Your instructions — Would you reproduce the items character for character, starting at the very beginning of the items and stopping after the line that contains "Click the Agência", with that line included?

Data supplied —
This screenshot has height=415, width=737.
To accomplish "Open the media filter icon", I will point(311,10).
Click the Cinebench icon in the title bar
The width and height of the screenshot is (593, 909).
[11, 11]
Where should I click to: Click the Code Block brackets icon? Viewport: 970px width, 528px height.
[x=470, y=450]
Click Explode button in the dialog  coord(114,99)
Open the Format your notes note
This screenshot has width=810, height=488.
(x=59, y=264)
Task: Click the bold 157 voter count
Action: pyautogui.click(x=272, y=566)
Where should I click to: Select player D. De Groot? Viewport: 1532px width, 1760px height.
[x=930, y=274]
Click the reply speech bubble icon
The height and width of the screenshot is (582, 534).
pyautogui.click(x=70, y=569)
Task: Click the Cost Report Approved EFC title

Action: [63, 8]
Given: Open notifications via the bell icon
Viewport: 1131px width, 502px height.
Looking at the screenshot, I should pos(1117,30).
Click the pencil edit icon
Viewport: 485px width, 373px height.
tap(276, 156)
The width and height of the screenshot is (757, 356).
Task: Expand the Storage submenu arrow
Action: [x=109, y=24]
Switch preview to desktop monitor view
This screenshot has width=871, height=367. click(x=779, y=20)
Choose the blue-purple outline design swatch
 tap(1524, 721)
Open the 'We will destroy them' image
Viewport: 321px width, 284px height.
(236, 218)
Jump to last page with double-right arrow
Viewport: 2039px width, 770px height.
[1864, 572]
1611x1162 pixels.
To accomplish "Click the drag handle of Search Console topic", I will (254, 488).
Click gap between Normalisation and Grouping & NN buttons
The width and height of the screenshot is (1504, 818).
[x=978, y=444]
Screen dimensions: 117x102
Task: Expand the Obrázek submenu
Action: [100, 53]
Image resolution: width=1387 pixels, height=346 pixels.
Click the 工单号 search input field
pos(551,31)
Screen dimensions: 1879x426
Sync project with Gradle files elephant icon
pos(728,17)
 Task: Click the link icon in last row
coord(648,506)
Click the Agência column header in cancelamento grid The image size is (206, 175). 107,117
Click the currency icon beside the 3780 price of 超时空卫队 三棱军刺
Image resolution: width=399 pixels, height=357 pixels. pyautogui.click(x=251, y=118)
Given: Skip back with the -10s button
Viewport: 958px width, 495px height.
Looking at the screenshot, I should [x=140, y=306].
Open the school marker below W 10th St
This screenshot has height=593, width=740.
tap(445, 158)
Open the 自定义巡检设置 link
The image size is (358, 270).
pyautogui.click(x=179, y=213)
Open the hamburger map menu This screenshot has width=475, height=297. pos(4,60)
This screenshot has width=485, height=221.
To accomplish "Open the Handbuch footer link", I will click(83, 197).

Reply to the exercise —
This screenshot has height=415, width=737.
To accomplish "Open the media filter icon", I will point(311,10).
Click the Cinebench icon in the title bar
The width and height of the screenshot is (593, 909).
[11, 11]
Where should I click to: Click the Code Block brackets icon? Viewport: 970px width, 528px height.
[x=470, y=450]
Click Explode button in the dialog  coord(114,99)
Open the Format your notes note
This screenshot has width=810, height=488.
(x=59, y=264)
Task: Click the bold 157 voter count
Action: pyautogui.click(x=272, y=566)
Where should I click to: Select player D. De Groot? Viewport: 1532px width, 1760px height.
[x=930, y=274]
Click the reply speech bubble icon
The height and width of the screenshot is (582, 534).
pyautogui.click(x=70, y=569)
Task: Click the Cost Report Approved EFC title

Action: [63, 8]
Given: Open notifications via the bell icon
Viewport: 1131px width, 502px height.
Looking at the screenshot, I should pos(1117,30).
Click the pencil edit icon
Viewport: 485px width, 373px height.
tap(276, 156)
The width and height of the screenshot is (757, 356).
Task: Expand the Storage submenu arrow
Action: [x=109, y=24]
Switch preview to desktop monitor view
This screenshot has width=871, height=367. click(x=779, y=20)
Choose the blue-purple outline design swatch
 tap(1524, 721)
Open the 'We will destroy them' image
Viewport: 321px width, 284px height.
(236, 218)
Jump to last page with double-right arrow
Viewport: 2039px width, 770px height.
[1864, 572]
1611x1162 pixels.
To accomplish "Click the drag handle of Search Console topic", I will (254, 488).
Click gap between Normalisation and Grouping & NN buttons
The width and height of the screenshot is (1504, 818).
[x=978, y=444]
Screen dimensions: 117x102
Task: Expand the Obrázek submenu
Action: [100, 53]
Image resolution: width=1387 pixels, height=346 pixels.
Click the 工单号 search input field
pos(551,31)
Screen dimensions: 1879x426
Sync project with Gradle files elephant icon
pos(728,17)
 Task: Click the link icon in last row
coord(648,506)
Click the Agência column header in cancelamento grid The image size is (206, 175). 107,117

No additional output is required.